J’ai demandé à Thibault Minel, notre préparateur physique, de mettre les bouchées doubles pour moi sur le plan physique. J’ai voulu me mettre dans le rouge, bousculer ma routine et aller chercher au plus loin dans mon corps. C’était risqué. Si ça « pétait», j’étais mal mais ça a tenu et avec le recul, cela m’a fait du bien. J’ai vu que j’en avais encore sous la semelle et que j’étais prêt, physiquement, à répondre.
Tu n’as pourtant pas été épargné cette saison, entre cette blessure aux ischios en décembre et ce choc ultra-violent et une commotion fin août à Istres…
C’est le jeu.
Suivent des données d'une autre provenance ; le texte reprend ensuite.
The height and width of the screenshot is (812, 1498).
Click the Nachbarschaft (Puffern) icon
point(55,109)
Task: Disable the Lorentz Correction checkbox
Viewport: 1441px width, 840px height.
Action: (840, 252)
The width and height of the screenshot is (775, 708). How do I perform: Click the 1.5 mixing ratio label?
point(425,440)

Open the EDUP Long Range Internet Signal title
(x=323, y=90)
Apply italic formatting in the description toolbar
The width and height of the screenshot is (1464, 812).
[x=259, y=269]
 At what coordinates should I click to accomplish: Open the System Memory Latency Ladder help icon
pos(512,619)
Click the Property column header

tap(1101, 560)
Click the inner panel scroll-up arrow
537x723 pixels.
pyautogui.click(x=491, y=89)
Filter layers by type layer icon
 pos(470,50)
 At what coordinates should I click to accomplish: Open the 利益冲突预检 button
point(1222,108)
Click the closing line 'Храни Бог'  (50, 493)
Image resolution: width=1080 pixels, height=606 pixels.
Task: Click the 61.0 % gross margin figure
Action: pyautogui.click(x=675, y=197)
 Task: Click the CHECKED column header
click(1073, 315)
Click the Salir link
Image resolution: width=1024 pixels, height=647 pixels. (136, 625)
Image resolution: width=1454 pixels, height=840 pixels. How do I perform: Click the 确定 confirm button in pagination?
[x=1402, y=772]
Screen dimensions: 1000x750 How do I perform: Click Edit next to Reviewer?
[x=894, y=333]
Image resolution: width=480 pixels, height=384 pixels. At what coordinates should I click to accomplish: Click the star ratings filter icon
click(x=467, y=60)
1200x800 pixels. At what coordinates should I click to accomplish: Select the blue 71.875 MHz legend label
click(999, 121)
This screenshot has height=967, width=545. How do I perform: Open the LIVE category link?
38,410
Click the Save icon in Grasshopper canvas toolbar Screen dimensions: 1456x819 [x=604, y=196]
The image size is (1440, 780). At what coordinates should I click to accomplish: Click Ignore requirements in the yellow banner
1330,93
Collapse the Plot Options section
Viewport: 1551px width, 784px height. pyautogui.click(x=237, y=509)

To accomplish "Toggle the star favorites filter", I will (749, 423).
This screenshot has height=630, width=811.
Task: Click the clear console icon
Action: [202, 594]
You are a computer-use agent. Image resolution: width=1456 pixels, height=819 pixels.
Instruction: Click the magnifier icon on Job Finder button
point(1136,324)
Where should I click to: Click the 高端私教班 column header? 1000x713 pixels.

Je ne vais certainement pas chercher à dissimuler mes mauvaises performances derrière cela. Quand je joue, c’est que je suis apte et prêt à 100 % pour jouer, au moins mentalement, sinon, je n’y vais pas. C’est une question de respect pour mes coéquipiers, mon club ou mon collègue gardien.
Quand il a fallu serrer les dents en décembre et jouer diminué, j’y suis allé et j’ai même plutôt performé. Contre Saran, une semaine après le KO vécu à Istres, je sais que je peux jouer, j’y vais. J’avoue que je n’ai jamais terminé un match aussi épuisé, mais j’étais prêt.
Que s’est-il passé à Istres, pour tous ceux qui n’ont pas vu les images…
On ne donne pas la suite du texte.